Exercise brief:
Place the lines of the records from the line containing "Screen dimensions: 1512x792" through the line containing "I will 68,257.", inclusive, into a Markdown table with the columns Row and Line. Number each row and omit blank lines.

Entries for locating text and elements
━━━━━━━━━━━━━━━━━━━━━━━━━━━━━━

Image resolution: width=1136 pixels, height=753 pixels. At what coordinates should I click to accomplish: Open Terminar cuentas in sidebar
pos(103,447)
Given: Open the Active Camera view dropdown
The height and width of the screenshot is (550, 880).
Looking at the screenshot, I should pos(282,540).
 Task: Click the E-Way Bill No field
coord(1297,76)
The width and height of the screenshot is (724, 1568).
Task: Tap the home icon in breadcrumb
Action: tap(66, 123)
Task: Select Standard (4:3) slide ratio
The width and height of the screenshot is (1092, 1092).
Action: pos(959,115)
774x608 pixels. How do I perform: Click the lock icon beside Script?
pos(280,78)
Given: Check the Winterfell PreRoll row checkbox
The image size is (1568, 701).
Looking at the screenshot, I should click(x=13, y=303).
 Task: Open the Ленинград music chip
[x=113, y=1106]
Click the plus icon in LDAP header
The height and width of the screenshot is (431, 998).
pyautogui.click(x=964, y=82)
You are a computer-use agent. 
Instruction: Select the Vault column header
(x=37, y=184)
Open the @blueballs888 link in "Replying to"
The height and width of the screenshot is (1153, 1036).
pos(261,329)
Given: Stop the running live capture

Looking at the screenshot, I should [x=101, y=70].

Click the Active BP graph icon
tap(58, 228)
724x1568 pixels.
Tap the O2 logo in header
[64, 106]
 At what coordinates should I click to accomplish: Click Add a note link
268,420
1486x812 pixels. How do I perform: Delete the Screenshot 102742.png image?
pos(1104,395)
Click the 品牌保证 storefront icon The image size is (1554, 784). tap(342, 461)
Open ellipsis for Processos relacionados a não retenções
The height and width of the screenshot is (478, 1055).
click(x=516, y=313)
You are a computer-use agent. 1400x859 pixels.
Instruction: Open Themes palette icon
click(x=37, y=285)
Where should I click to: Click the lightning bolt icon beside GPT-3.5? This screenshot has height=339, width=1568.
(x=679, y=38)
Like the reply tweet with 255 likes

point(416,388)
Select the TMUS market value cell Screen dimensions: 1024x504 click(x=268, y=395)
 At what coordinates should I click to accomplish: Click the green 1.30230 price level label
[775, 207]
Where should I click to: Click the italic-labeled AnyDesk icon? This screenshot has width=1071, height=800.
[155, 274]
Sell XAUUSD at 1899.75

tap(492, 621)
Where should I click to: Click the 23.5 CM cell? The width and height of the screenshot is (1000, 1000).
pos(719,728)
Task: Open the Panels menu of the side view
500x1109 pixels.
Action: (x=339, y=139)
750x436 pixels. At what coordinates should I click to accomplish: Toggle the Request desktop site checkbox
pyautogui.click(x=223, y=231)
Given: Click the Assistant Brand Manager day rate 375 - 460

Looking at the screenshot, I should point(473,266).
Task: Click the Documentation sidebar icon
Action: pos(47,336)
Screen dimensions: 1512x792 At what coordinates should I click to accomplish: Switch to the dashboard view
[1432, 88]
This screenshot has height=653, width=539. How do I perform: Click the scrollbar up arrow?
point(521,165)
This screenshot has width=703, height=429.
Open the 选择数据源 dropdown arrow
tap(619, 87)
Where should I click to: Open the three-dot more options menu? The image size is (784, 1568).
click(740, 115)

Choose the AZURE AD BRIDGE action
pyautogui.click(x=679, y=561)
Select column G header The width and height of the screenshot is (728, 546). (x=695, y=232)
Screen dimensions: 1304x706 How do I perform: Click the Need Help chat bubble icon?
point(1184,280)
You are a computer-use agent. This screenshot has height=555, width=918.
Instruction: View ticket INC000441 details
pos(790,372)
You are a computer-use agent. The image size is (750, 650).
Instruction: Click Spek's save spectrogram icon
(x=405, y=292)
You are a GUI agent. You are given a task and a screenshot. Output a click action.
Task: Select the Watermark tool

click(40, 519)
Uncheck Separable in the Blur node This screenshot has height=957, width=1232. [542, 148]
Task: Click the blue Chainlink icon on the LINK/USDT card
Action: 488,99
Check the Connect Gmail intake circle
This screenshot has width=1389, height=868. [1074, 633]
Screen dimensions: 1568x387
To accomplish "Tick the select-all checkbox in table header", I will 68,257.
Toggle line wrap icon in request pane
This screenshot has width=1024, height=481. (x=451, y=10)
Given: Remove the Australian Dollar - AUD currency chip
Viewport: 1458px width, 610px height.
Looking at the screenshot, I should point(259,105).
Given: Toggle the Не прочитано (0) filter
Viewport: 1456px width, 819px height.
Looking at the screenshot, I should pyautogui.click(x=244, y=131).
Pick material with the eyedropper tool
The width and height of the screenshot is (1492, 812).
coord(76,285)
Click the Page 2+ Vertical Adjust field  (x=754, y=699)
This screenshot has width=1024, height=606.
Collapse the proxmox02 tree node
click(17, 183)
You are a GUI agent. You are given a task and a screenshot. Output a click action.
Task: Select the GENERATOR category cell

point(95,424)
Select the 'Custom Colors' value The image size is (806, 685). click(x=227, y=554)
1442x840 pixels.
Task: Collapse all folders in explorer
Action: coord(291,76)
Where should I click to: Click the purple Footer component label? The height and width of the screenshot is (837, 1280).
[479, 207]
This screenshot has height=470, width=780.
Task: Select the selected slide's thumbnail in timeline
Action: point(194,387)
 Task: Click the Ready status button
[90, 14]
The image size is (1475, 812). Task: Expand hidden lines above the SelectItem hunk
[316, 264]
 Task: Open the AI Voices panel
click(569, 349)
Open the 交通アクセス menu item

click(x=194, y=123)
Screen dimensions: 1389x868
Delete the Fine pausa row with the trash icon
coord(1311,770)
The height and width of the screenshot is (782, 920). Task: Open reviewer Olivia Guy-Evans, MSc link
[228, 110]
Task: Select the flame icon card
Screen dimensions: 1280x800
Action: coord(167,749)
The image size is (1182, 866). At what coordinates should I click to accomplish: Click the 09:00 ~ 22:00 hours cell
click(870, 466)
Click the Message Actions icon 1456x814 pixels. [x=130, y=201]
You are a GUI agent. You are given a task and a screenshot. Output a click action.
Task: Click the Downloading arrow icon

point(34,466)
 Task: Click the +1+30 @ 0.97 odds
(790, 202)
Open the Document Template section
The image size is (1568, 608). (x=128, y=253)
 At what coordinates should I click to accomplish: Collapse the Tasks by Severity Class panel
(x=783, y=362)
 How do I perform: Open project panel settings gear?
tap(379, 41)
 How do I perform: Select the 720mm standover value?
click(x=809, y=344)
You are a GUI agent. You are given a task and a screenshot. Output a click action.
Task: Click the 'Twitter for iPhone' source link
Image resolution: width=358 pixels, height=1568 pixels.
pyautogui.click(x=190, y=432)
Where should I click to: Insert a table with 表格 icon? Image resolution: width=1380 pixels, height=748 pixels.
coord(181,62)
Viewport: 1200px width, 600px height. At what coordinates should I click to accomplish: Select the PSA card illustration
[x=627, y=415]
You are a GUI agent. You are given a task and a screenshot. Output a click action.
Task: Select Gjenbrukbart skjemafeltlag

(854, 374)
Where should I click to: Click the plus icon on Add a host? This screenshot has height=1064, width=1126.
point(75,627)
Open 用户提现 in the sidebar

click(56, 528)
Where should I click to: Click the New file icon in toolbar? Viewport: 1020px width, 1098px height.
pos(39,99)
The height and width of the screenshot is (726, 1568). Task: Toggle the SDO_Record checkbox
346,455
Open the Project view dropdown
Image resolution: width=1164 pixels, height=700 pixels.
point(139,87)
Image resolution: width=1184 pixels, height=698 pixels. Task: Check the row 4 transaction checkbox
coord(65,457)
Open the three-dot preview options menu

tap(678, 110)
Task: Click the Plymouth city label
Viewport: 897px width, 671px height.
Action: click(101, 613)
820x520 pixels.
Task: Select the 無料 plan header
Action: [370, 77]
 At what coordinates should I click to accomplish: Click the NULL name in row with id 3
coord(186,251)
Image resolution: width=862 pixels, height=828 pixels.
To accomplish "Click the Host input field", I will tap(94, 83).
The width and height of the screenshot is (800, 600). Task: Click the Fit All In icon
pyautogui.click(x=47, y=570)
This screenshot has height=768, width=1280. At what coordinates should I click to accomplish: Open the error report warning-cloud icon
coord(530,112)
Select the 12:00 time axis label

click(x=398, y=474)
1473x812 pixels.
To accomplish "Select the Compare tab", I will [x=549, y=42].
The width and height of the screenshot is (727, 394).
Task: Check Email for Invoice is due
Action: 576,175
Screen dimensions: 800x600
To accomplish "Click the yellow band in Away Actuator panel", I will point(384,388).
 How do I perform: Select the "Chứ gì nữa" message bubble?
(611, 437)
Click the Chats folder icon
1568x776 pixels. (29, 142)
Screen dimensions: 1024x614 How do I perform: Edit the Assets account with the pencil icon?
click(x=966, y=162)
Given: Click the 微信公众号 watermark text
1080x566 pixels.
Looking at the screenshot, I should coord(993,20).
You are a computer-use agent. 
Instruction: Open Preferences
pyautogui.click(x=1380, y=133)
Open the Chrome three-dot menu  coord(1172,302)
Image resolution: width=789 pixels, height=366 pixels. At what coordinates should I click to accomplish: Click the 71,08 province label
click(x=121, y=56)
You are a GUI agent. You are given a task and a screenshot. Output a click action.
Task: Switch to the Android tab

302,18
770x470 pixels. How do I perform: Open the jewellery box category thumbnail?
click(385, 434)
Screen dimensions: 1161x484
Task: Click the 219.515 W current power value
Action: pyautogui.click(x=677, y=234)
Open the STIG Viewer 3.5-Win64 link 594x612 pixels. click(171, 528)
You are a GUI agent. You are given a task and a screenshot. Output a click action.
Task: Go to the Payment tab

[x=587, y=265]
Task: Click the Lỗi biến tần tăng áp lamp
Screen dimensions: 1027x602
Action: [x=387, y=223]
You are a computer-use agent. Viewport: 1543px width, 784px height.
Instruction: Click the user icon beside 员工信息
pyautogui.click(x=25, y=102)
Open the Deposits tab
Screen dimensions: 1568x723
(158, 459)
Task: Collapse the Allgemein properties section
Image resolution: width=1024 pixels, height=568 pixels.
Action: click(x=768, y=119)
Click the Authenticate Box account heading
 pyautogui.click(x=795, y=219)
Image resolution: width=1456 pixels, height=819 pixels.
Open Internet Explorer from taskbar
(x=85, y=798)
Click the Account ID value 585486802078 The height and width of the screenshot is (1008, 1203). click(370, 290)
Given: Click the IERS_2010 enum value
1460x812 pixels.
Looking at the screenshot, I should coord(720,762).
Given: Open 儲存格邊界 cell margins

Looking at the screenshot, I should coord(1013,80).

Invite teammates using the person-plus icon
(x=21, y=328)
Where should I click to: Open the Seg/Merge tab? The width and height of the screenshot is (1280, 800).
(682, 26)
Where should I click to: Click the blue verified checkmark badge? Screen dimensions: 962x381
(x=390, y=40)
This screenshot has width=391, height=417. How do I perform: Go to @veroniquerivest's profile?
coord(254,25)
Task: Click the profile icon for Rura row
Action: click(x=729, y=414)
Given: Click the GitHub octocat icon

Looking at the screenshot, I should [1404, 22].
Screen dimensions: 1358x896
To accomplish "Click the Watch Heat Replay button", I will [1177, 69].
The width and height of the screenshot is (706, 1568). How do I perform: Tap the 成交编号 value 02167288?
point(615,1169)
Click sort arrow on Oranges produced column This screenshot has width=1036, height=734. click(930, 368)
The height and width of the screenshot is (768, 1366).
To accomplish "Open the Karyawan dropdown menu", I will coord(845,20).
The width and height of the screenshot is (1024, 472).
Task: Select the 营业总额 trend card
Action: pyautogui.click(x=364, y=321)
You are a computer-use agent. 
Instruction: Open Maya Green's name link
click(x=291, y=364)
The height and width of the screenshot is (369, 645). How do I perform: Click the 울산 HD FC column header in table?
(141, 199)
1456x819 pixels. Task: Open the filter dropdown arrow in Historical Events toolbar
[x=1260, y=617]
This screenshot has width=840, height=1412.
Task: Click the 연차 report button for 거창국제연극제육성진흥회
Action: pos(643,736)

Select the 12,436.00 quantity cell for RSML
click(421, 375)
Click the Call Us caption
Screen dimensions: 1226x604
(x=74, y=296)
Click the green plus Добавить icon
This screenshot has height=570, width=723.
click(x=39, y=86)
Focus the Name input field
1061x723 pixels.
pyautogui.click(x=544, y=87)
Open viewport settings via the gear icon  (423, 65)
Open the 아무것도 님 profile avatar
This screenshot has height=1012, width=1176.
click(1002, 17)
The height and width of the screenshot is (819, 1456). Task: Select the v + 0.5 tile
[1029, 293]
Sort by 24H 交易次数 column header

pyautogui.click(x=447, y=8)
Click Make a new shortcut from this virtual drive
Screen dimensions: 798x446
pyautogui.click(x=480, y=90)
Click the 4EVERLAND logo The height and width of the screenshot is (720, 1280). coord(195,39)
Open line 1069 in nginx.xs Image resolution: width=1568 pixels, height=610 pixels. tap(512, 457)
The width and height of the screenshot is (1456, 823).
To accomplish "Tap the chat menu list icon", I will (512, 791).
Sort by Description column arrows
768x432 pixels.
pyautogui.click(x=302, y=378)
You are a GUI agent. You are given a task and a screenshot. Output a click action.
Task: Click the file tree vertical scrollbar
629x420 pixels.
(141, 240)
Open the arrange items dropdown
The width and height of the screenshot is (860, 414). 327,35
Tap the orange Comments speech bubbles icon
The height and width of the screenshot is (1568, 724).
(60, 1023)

━━━━━━━━━━━━━━━━━━━━━━━━━━━━━━

Full answer:
| Row | Line |
|---|---|
| 1 | Screen dimensions: 1512x792 At what coordinates should I click to accomplish: Switch to the dashboard view |
| 2 | [1432, 88] |
| 3 | This screenshot has height=653, width=539. How do I perform: Click the scrollbar up arrow? |
| 4 | point(521,165) |
| 5 | This screenshot has width=703, height=429. |
| 6 | Open the 选择数据源 dropdown arrow |
| 7 | tap(619, 87) |
| 8 | Where should I click to: Open the three-dot more options menu? The image size is (784, 1568). |
| 9 | click(740, 115) |
| 10 | Choose the AZURE AD BRIDGE action |
| 11 | pyautogui.click(x=679, y=561) |
| 12 | Select column G header The width and height of the screenshot is (728, 546). (x=695, y=232) |
| 13 | Screen dimensions: 1304x706 How do I perform: Click the Need Help chat bubble icon? |
| 14 | point(1184,280) |
| 15 | You are a computer-use agent. This screenshot has height=555, width=918. |
| 16 | Instruction: View ticket INC000441 details |
| 17 | pos(790,372) |
| 18 | You are a computer-use agent. The image size is (750, 650). |
| 19 | Instruction: Click Spek's save spectrogram icon |
| 20 | (x=405, y=292) |
| 21 | You are a GUI agent. You are given a task and a screenshot. Output a click action. |
| 22 | Task: Select the Watermark tool |
| 23 | click(40, 519) |
| 24 | Uncheck Separable in the Blur node This screenshot has height=957, width=1232. [542, 148] |
| 25 | Task: Click the blue Chainlink icon on the LINK/USDT card |
| 26 | Action: 488,99 |
| 27 | Check the Connect Gmail intake circle |
| 28 | This screenshot has width=1389, height=868. [1074, 633] |
| 29 | Screen dimensions: 1568x387 |
| 30 | To accomplish "Tick the select-all checkbox in table header", I will 68,257. |